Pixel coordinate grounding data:
= = =

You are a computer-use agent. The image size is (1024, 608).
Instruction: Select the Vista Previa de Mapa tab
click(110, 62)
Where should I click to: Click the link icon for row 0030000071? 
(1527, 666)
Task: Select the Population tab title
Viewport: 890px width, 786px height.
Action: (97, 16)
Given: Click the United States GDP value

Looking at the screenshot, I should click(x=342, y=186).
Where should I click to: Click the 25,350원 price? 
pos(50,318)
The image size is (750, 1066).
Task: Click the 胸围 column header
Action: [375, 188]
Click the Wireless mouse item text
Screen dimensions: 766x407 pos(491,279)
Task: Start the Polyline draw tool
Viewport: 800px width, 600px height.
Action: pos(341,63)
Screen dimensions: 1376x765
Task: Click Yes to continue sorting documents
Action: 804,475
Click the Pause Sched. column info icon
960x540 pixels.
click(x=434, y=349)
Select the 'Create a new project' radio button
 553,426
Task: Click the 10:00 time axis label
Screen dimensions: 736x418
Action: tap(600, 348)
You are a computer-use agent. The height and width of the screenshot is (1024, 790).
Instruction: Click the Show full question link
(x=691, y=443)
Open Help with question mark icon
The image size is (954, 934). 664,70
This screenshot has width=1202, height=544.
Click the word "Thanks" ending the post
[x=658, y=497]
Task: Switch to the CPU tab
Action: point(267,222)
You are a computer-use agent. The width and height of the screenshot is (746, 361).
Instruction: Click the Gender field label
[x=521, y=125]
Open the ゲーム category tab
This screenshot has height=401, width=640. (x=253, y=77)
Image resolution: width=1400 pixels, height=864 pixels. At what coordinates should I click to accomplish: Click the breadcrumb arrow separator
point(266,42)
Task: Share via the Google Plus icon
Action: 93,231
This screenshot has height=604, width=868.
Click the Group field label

= = =

What is needed is an exact copy of the entries from their first line down to the line with "Task: Select the Population tab title", that line included, and nothing beyond it.

* **The completed task**
You are a computer-use agent. The image size is (1024, 608).
Instruction: Select the Vista Previa de Mapa tab
click(110, 62)
Where should I click to: Click the link icon for row 0030000071? 
(1527, 666)
Task: Select the Population tab title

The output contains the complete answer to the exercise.